**** Records provided ****

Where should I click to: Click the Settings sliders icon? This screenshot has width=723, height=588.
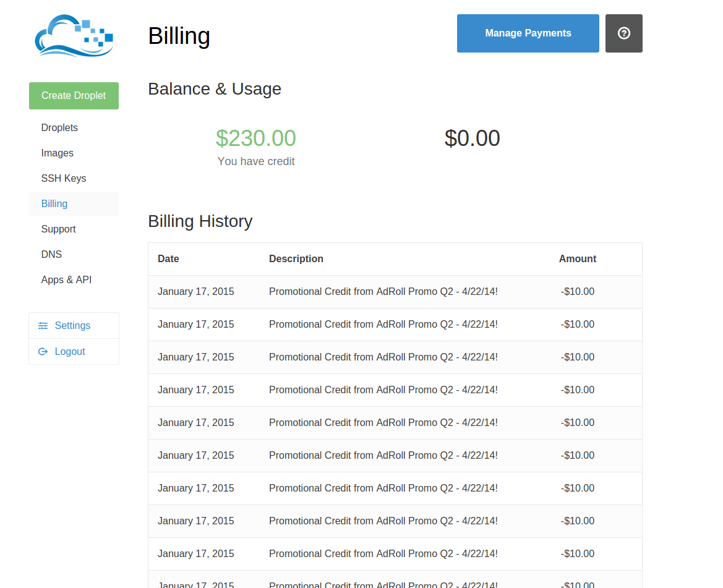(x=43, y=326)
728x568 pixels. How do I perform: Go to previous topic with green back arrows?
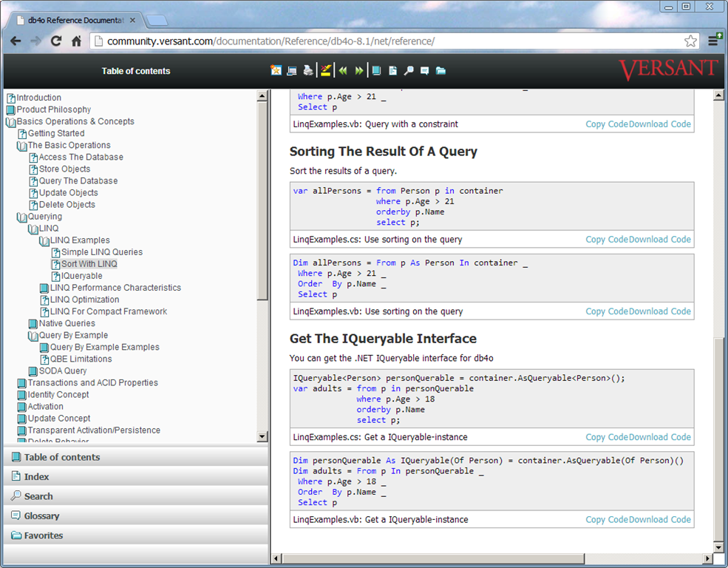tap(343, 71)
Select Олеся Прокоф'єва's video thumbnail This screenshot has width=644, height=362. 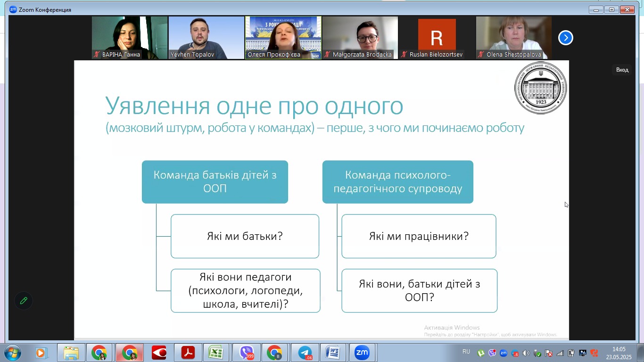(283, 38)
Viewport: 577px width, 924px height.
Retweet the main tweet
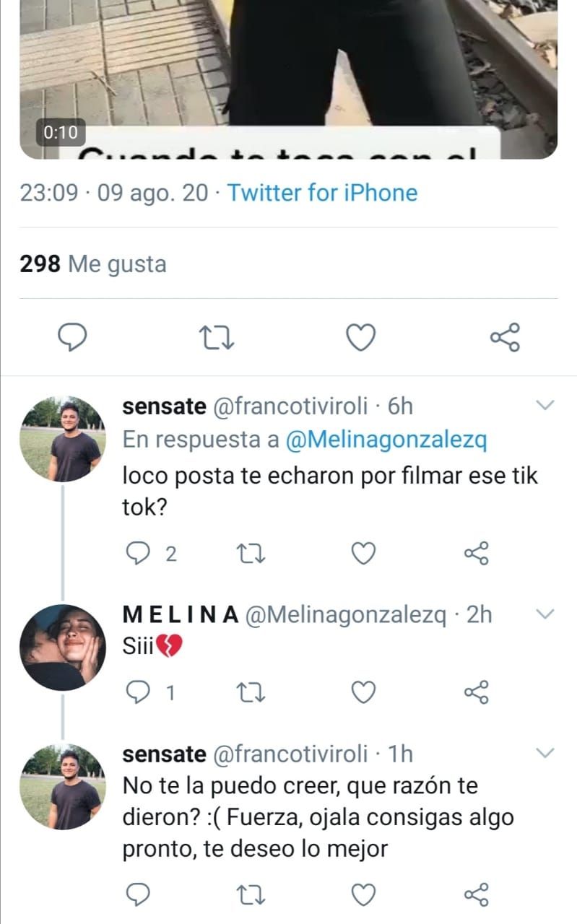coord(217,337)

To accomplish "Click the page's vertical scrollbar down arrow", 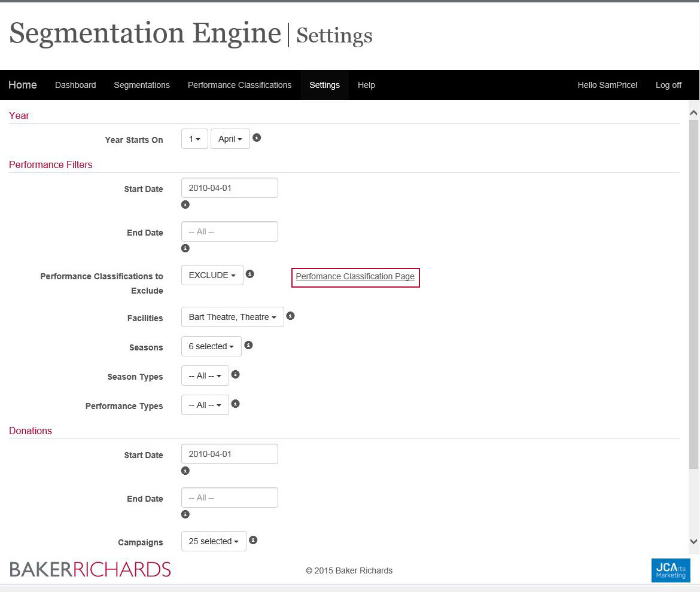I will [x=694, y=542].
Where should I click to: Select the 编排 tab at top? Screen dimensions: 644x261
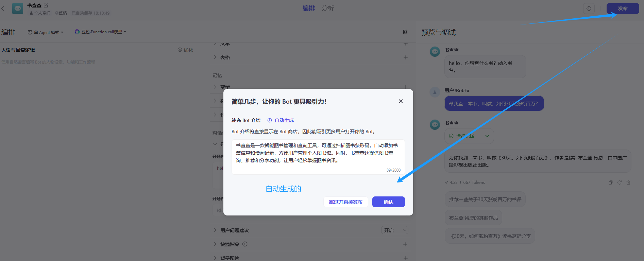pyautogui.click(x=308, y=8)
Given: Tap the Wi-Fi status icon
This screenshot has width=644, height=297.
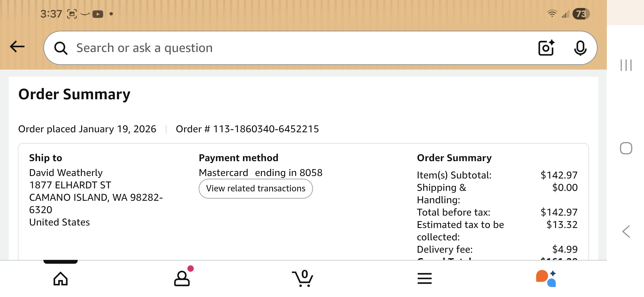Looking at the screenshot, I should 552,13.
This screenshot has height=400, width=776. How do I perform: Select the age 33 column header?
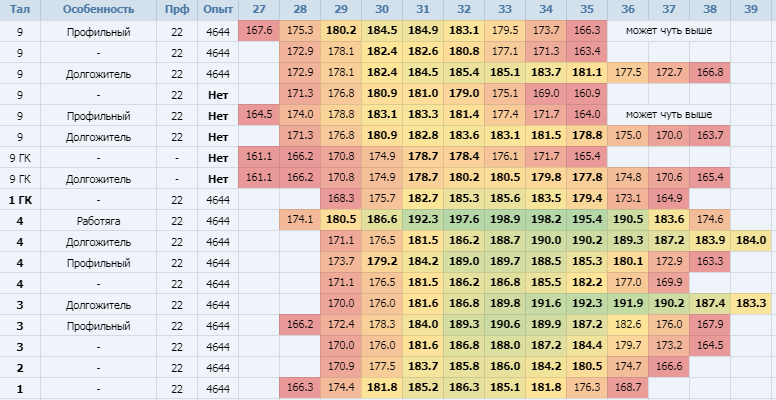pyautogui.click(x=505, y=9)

****

Task goal — Omit the pictures, then extract verbatim only those lines that fall between the line containing "This screenshot has width=644, height=297." and the final line of the records above, both included.

Task solution —
This screenshot has width=644, height=297.
Looking at the screenshot, I should 552,13.
This screenshot has height=400, width=776. How do I perform: Select the age 33 column header?
pyautogui.click(x=505, y=9)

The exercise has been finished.